Source: vintage everyday: 30 Stunning Black and White Photographs of London in the 1930s and 1940s


This is an adaptation of an original 1890s Criterion Theatre programme in my collection. I confess to being potty about it. The original image is the central strip which I copied, pasted and extended to form a background so that it was a classic card-shaped design. The Art Nouveau shapes and swirls are a treat and enable one to breathe in the theatrical atmosphere of late 19th century London.

The Criterion Theatre in September 2007 [Wikipedia]

The Criterion Theatre in September 2007 [Wikipedia]

This small, Grade II* listed theatre in Piccadilly Circus — it has an official capacity of 588 — opened on the site of an old hunting inn, the White Bear, in 1874. It has played host to some notable performances and productions, not least Charles Wyndham as David Garrick (1888),  John Gielgud in Musical Chairs (1932), Terence Rattigan’s French Without Tears (1936-1939), Beckett’s Waiting for Godot (1955), which transferred from the Arts Theatre with Peter Woodthorpe, Hugh Burden, Timothy Bateson, and Peter Bull, and Joe Orton’s Loot (1966) with Michael Bates and Kenneth Cranham.

Did you know that one has been able to hear the underground rumble of Piccadilly Line trains since 1906 when the station and line originally opened?

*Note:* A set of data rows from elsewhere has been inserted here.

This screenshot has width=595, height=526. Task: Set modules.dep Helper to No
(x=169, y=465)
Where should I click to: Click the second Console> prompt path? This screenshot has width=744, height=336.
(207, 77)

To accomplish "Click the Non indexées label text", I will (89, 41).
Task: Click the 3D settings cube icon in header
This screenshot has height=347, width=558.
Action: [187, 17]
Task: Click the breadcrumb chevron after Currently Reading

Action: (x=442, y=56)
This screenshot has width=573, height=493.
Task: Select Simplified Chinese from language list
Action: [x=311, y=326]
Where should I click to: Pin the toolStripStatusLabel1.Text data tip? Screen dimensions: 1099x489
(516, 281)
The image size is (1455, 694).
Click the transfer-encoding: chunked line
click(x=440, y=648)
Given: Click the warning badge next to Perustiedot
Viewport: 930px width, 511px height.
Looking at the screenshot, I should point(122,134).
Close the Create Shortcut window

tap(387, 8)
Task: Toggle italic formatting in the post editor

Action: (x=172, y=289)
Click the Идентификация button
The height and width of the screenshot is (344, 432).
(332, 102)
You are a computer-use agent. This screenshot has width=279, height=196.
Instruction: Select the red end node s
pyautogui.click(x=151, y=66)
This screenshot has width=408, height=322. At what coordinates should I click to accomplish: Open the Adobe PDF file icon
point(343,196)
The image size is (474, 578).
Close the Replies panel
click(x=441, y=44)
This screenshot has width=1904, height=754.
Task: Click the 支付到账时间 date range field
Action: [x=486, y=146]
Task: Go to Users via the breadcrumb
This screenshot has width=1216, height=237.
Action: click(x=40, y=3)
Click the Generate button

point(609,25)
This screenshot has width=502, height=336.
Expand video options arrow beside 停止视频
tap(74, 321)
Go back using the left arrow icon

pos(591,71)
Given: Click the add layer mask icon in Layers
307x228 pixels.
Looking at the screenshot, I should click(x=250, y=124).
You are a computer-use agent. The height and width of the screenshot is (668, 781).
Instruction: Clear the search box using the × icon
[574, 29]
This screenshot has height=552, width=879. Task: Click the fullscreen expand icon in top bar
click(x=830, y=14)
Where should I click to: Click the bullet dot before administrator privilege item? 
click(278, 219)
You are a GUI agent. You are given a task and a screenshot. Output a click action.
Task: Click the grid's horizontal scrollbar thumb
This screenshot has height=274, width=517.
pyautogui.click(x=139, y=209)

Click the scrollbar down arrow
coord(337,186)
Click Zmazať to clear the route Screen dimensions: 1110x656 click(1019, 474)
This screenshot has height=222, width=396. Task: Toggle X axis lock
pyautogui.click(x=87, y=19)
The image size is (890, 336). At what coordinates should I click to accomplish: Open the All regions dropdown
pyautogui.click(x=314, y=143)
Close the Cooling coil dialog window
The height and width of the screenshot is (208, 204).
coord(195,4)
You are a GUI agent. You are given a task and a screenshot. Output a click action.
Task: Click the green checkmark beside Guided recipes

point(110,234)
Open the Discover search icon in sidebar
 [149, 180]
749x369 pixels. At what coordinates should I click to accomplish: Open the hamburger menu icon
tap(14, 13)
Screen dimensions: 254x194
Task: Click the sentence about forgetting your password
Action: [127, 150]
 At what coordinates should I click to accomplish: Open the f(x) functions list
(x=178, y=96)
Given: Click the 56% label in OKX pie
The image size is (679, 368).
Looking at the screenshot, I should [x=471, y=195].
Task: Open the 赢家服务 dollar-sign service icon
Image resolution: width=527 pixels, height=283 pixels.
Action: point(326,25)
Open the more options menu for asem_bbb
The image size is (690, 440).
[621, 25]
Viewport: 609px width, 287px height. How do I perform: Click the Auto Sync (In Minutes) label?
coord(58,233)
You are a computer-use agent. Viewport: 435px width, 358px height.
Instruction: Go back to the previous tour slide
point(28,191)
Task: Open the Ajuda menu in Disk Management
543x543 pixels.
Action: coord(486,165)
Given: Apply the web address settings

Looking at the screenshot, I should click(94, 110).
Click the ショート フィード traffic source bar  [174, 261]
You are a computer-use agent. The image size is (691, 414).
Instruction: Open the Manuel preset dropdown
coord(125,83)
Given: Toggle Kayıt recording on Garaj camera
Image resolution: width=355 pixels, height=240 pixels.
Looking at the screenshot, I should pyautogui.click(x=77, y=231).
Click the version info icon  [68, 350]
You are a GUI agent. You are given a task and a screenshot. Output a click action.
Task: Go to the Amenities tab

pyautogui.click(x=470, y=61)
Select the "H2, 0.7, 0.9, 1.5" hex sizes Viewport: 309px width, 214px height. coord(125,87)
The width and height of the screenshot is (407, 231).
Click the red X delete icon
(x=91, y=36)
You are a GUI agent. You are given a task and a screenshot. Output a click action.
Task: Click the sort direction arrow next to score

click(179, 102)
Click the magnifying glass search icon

It gives productions a certain something! To read more about the Criterion’s history, click here.

I’ve just discovered that John Gielgud’s performance in the above-mentioned Musical Chairs was criticised by Noël Coward. Gielgud wrote to him thus:

To Noël Coward

May 1932, London

Thank you very much for writing as you did. I was very upset at the time, because as you know I had always admired you and your work so very much and also because in a way I have always thought my success in the theatre only began after the Vortex time – this play was my own discovery and I had much to do with the casting and getting it produced, so naturally I was very anxious you of all people should like it. But you are quite right, of course. I act very badly in it sometimes, more especially I think when I know people who matter are in front. And such a small theatre as the Criterion is difficult for me, who am used to the wastes of the Old Vic and His Majesty’s. If I play down, they write and say I’m inaudible and if I act too much, the effect is dire. Now and again one can strike the happy mien and give a good performance. But then, it is no use trying to excuse oneself. I played ever so much better today after reading your letter, and I am really glad when I get honest criticism, though sometimes it’s a bit hard to decide whom to listen to and whom to ignore…
[Daily Telegraph – Gielgud’s Letters, introduced and edited by Richard Mangan, published by Weidenfeld & Nicolson]

And here are Sir Charles Wyndham (1837-1919) as Garrick and Miss Mary Moore aka Lady Wyndham (1861-1931) as Ada Ingot in David Garrick at the Criterion Theatre in 1886, which is available as a greeting card.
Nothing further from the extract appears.